Иногда ребенок попадает в группу риска потому, что он не такой, как все. Мы все со своими особенностями, это факт, но иногда родители точно знают диагноз или имеют предписание от специалиста, что к ребенку требуется определенный подход, который если не исключит, то уменьшит проявление его особенностей в учебе, поведении, но сознательно не говорят об этом школе, тем самым ставя собственного ребенка в ситуацию, где его особенность учителю не известна, а потому проявления этой особенности через какое-то время делают его «другим», странным, изгоем среди детей. Начинаешь со временем понимать: что-то идет не так. Обращаешься к родителям с просьбой встретиться всем вместе со специалистами, наталкиваешься на гнев и критику, обвинения в непрофессионализме и лени.
Когда проблема становится не только очевидной, но уже и критичной прежде всего для самого ребенка, школа имеет право даже при отрицании родителей направить их вместе с ребенком на обследование к специалистам. Уже авторитарно и ультимативно. И, чаще всего, выясняется, что - о, чудо - специалисты вынесли свой вердикт давным-давно, но родители имеют право о нем умолчать, тем самым уже поставив ребенка в ситуацию, когда он потерял надежду на свои силы и приобрел некую репутацию среди учеников и (!) родителей.
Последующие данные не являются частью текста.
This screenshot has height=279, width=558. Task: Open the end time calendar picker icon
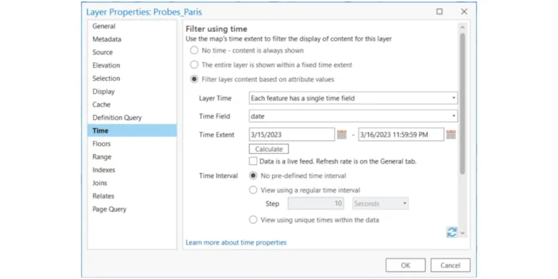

Все знают, с каким рвением и удовольствием родители в классе стараются изжить ученика конфликтного, сложного, неприкаянного, да, мешающего и обижающего, никому не нужного. В прошлом году на собрании требовали «убрать в другую школу, а лучше на другую планету» третьеклассника: вы бы видели маму этого мальчика! Мне пришлось сказать, что школа, к счастью, не имеет полномочий просто взять и выгнать ребенка, мы обязаны работать с ним, с его родителями, со всеми детьми этого класса, с соответствующими специалистами и органами пошагово, обязаны! Пришлось напомнить, что сегодня они уничтожают этого чьего-то сына, а завтра на его месте могут оказаться их дети. Пришлось сказать, что все дети, даже конфликтные - наши и они никому кроме нас самих не нужны, поэтому мы будем работать, следить за ними, воспитывать всех.
Бывают случаи, что у ребенка замечают следы насилия (избиения), когда он приходит в школу. Тут мы не церемонимся - мгновенно проводим освидетельствование у школьного врача, срываем родителей с работы в тот же миг и ставим ультиматум, что в следующий раз при малейшем подозрении будет звонок в полицию без всяких предупреждений.
Если с ребенком происходит инцидент и он «выходит из себя», начинает кричать, причиняет себе вред, бьется головой о стену и т.д. (это случается, в основном, с теми, кто задирается, с «агрессорами») на почве определенных склонностей и при отсутствии работы с такими поведенческими особенностями дома, ребенка уводят к психологу и социальному педагогу, где его успокаивают, разговаривают с ним, оказывают ему посильную помощь и срочно вызывают родителей, потому что только они имеют право обратиться к врачу и забрать ребенка домой. Одного его мы не отпускаем.
А вообще, если родители бьет тревогу, мы им благодарны, подключаемся мгновенно и подключаем всех и вся. Но чаще бить тревогу начинаем мы, что иногда воспринимается как вмешательство в частную жизнь.